Fernandez G E.
Brown University Residency Program in Ob/Gyn, Providence, RI, USA
Prim Care Update Ob Gyns. 2001 Mar;8(2):53-58. doi: 10.1016/s1068-607x(00)00074-3.
Although hantaviruses have been known to exist for over 40 years, they were thought only to be the cause of hemorrhagic fever and renal syndrome (HFRS) in Europe and Asia. Rodents are the primary hosts of hantaviruses, and humans become infected mainly by inhalation of viral particles in the rodent excreta. The United States was thought to be spared from pathologic hantaviruses until the summer of 1993, when an outbreak of acute respiratory distress syndrome occurred in the Four Corners region of the United States, which includes Colorado, New Mexico, Arizona, and Utah. Through serological studies, the etiologic agent of this respiratory disease was found to be a heretofore-unknown hantavirus that was named the Sin Nombre virus. The resulting condition was renamed Hantavirus Pulmonary Syndrome (HPS). HPS begins as a febrile prodrome and quickly progresses to a life-threatening cardiorespiratory failure. A laboratory triad of thrombocytopenia, leucocytosis with bandemia, and immunoblasts is specific to HPS, and enzyme-linked immunosorbent assay remains the gold standard for diagnosis of hantaviruses. The management of both HFRS and HPS is mainly supportive, although ribavirin has been shown to be useful for HFRS. Eliminating exposure to rodents remains the key to prevention of hantavirus infection.

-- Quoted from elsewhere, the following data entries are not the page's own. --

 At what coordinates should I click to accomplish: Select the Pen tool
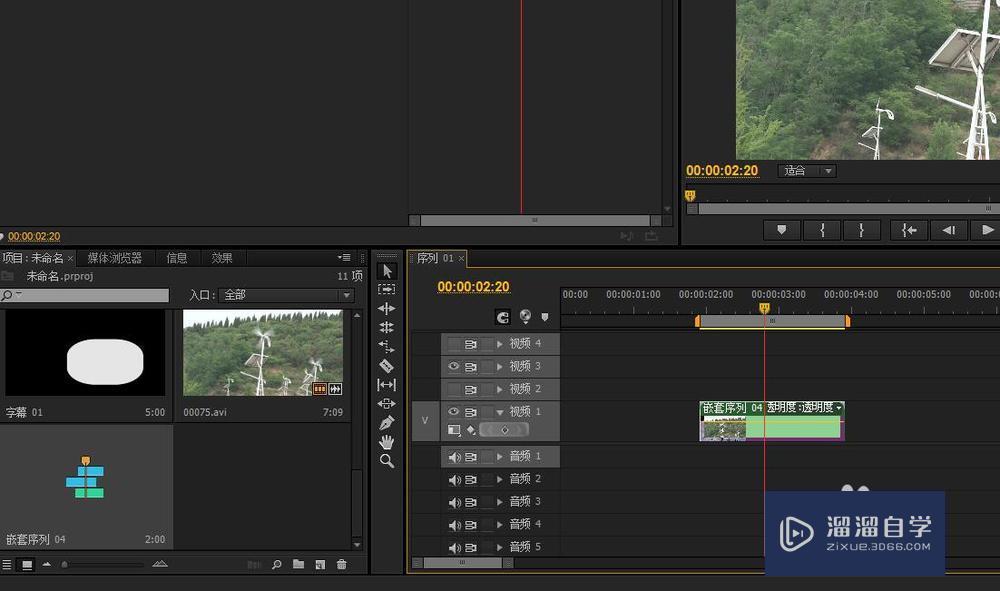pos(387,423)
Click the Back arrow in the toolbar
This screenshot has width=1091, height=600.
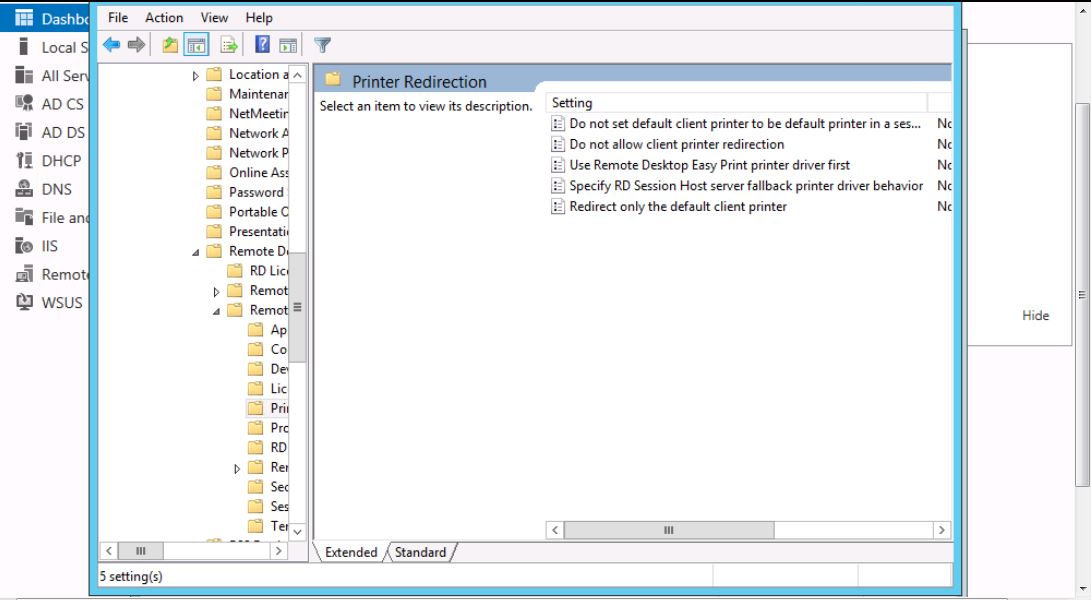pos(112,45)
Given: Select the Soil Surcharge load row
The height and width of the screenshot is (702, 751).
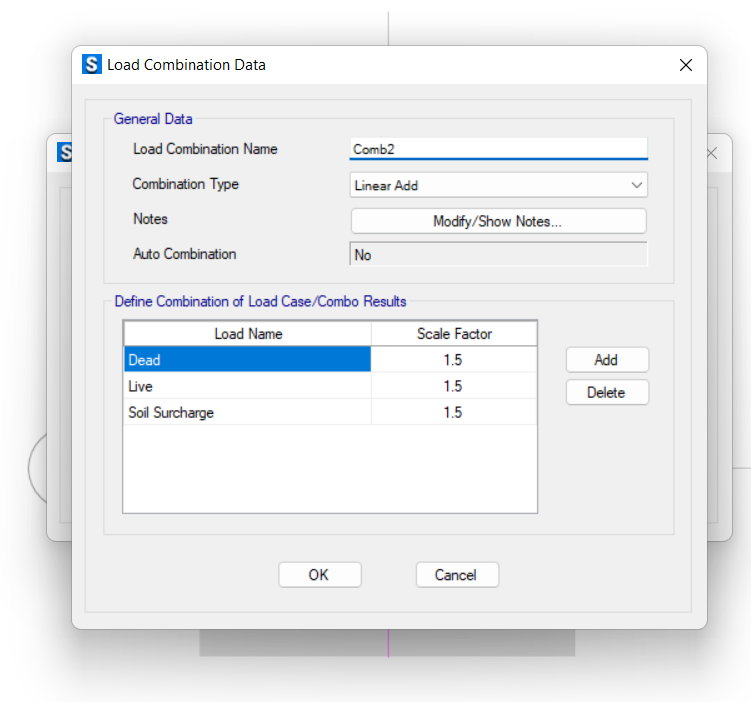Looking at the screenshot, I should [247, 412].
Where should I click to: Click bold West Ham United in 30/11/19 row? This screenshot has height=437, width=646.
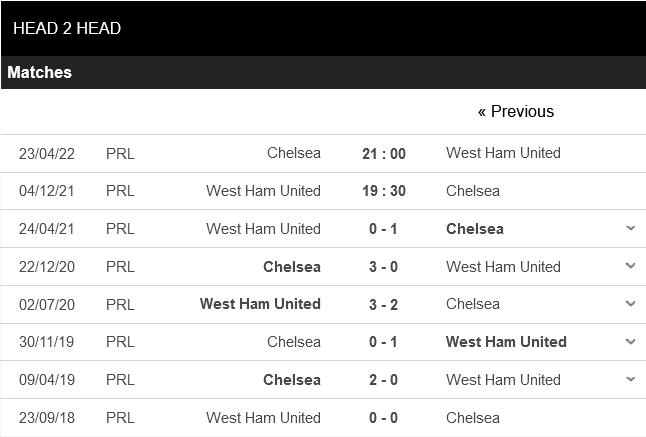pyautogui.click(x=506, y=342)
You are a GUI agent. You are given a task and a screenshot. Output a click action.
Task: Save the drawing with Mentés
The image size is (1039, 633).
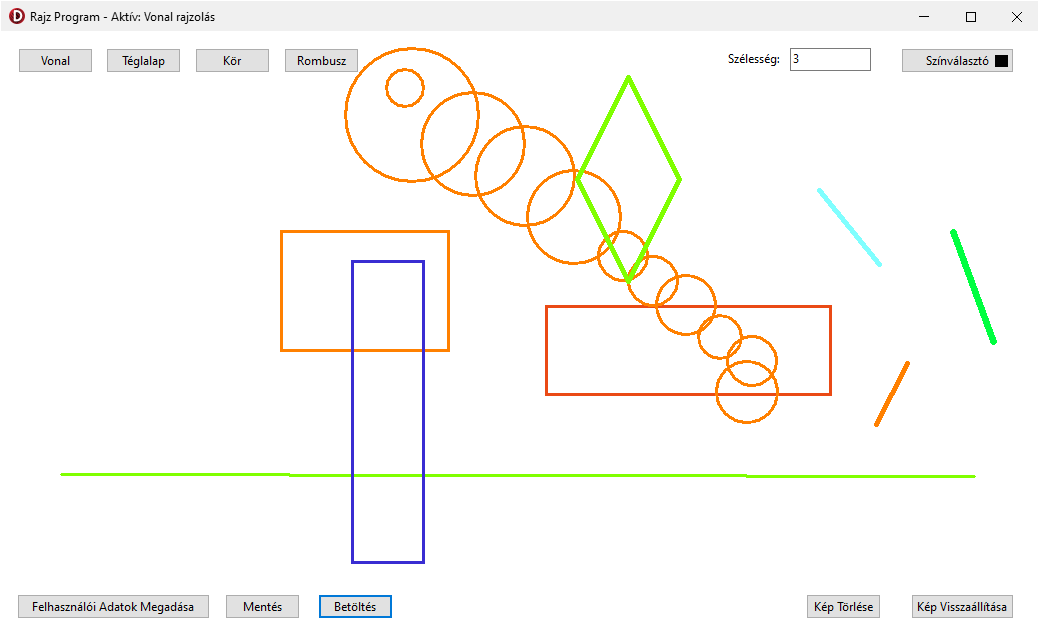(x=262, y=607)
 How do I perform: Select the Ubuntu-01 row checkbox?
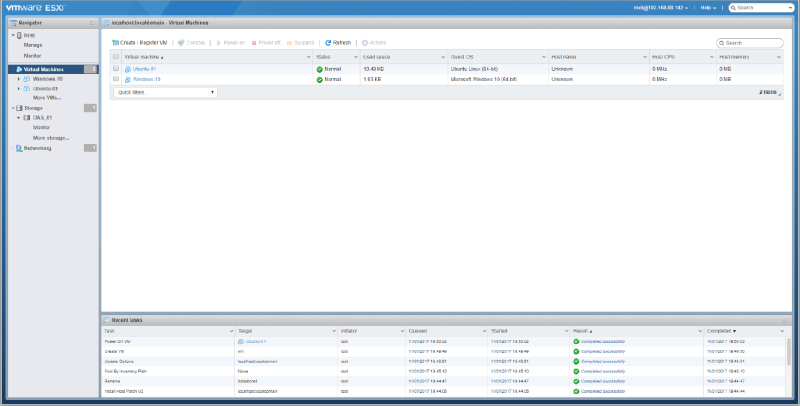coord(116,68)
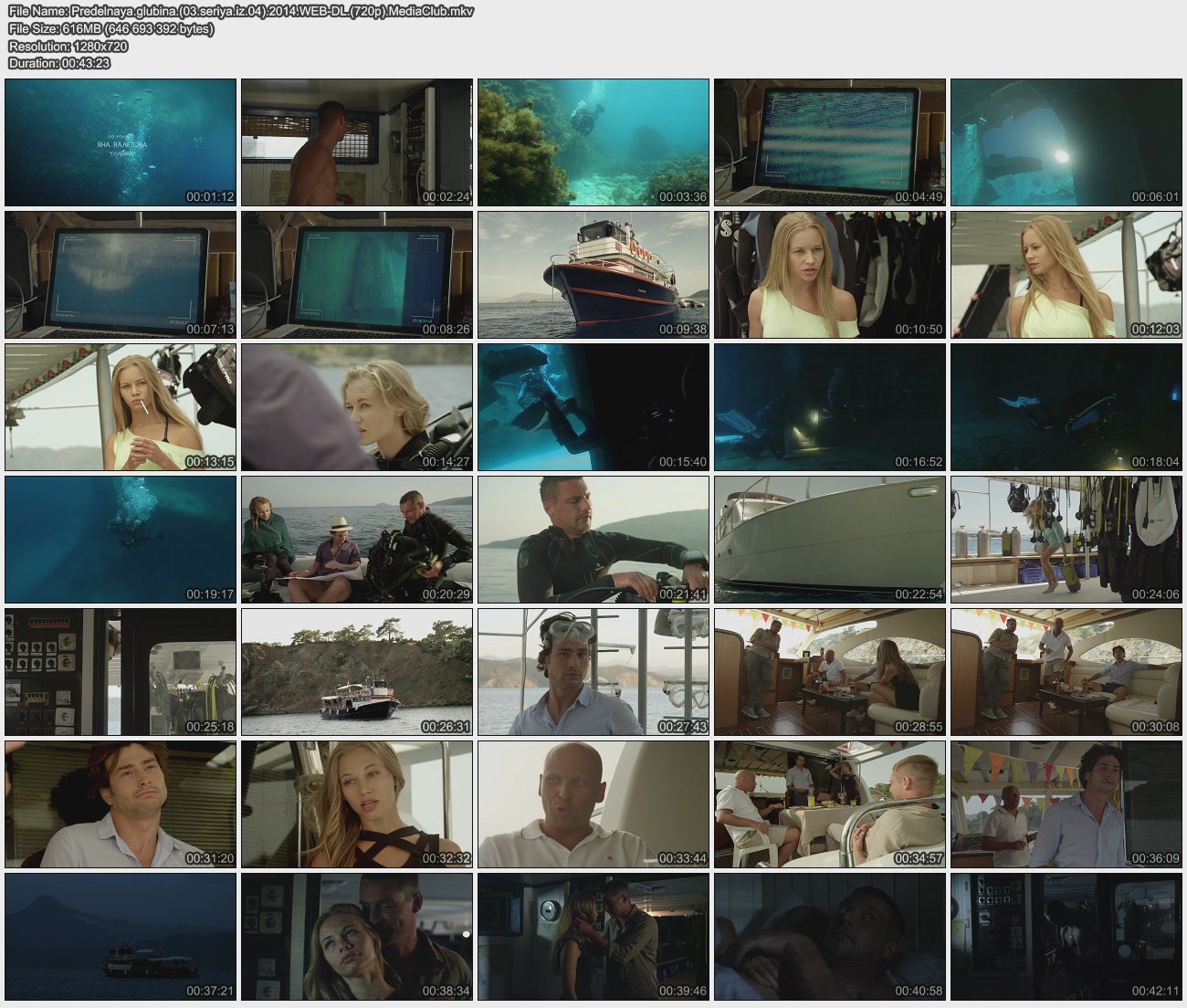Click the man with snorkel mask frame 00:27:43
The height and width of the screenshot is (1008, 1187).
tap(594, 672)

尽管汉坦病毒已被发现存在超过40年,但过去人们认为它仅在欧洲和亚洲是出血热伴肾综合征(HFRS)的病因。啮齿动物是汉坦病毒的主要宿主,人类主要通过吸入啮齿动物排泄物中的病毒颗粒而感染。在1993年夏天之前,人们认为美国没有致病性汉坦病毒,直到美国四角地区(包括科罗拉多州、新墨西哥州、亚利桑那州和犹他州)爆发了急性呼吸窘迫综合征。通过血清学研究,发现这种呼吸道疾病的病原体是一种此前未知的汉坦病毒,被命名为辛诺柏病毒。由此产生的病症被重新命名为汉坦病毒肺综合征(HPS)。HPS起初表现为发热前驱症状,并迅速发展为危及生命的心肺衰竭。血小板减少、伴有杆状核细胞增多的白细胞增多以及免疫母细胞构成的实验室三联征是HPS的特异性表现,酶联免疫吸附测定仍然是诊断汉坦病毒的金标准。HFRS和HPS的治疗主要是支持性治疗,尽管利巴韦林已被证明对HFRS有效。避免接触啮齿动物仍然是预防汉坦病毒感染的关键。